__Goal of the exercise__:
A partial copy is required: transcribe exactly the lines from the one containing "Task: Click the lower 100% progress bar" through the last line below, without any pictures.

*** Record excerpts ***

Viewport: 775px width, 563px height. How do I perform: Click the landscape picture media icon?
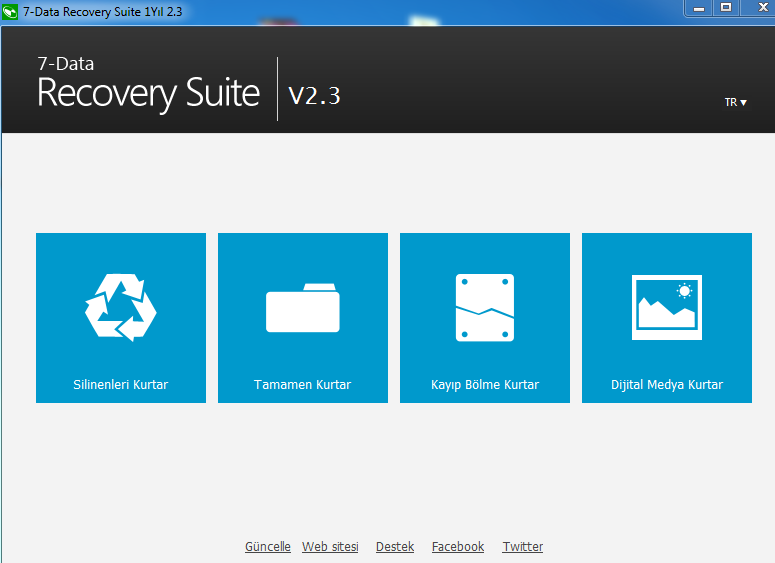[x=667, y=307]
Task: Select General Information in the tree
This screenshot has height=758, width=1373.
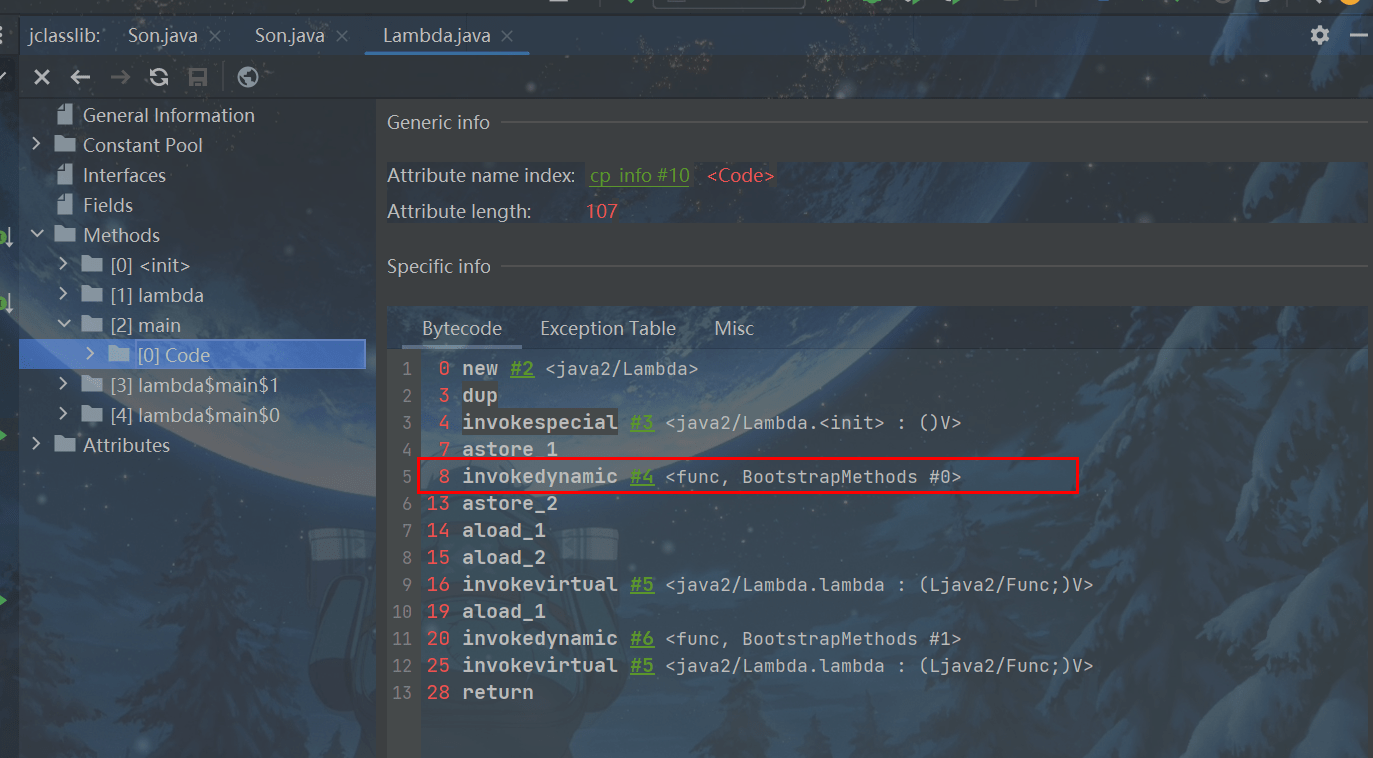Action: pos(168,115)
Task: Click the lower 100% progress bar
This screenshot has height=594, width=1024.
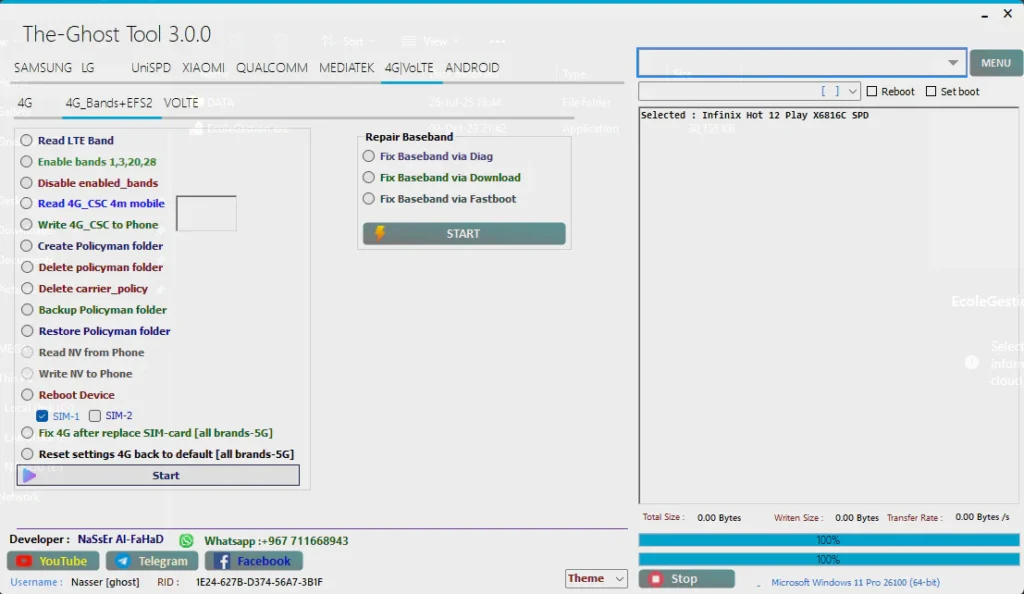Action: coord(828,560)
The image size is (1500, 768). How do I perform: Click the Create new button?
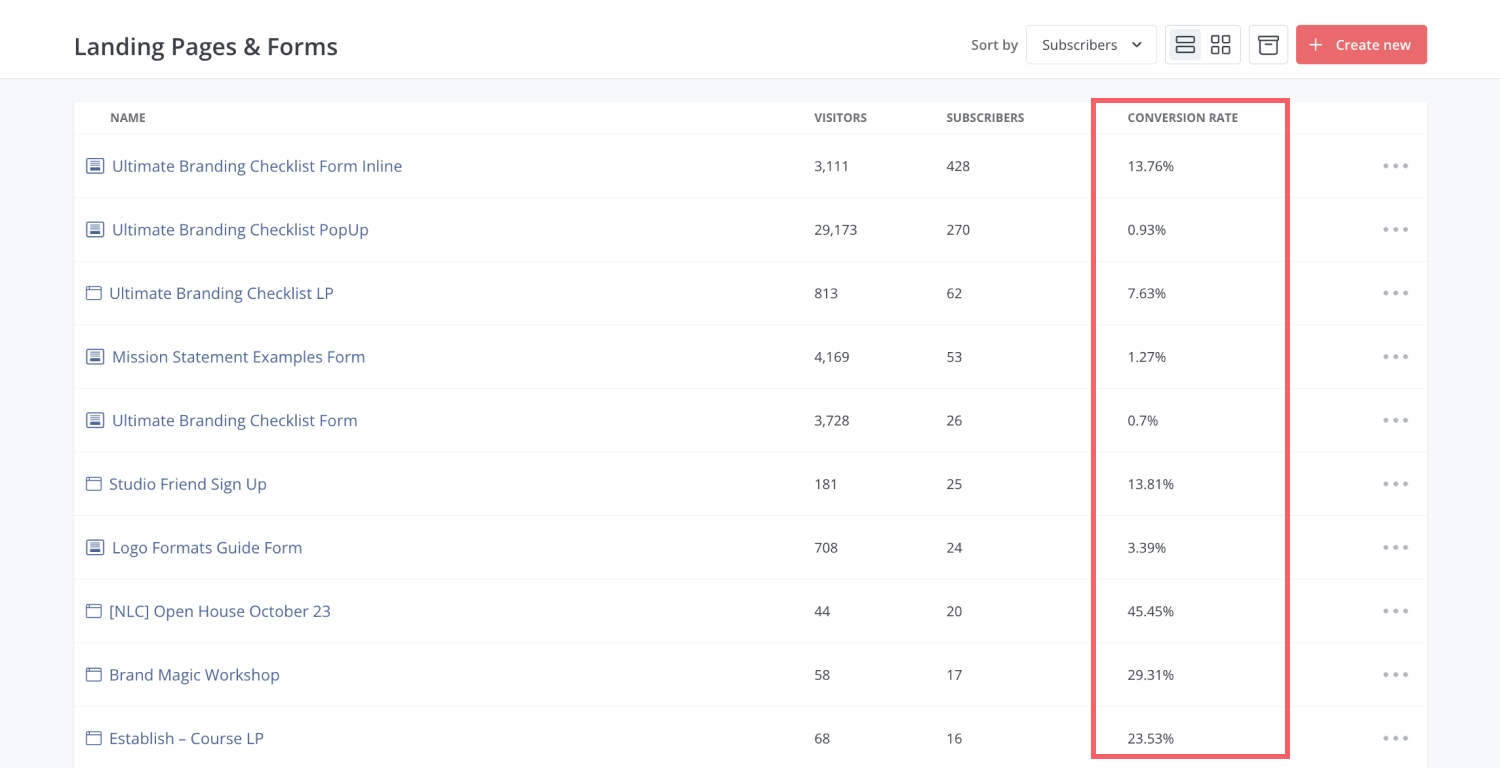tap(1361, 45)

*** End of Record excerpts ***

__Solution to this task__:
Task: Click the lower 100% progress bar
This screenshot has height=594, width=1024.
Action: coord(828,560)
The image size is (1500, 768). How do I perform: Click the Create new button?
tap(1361, 45)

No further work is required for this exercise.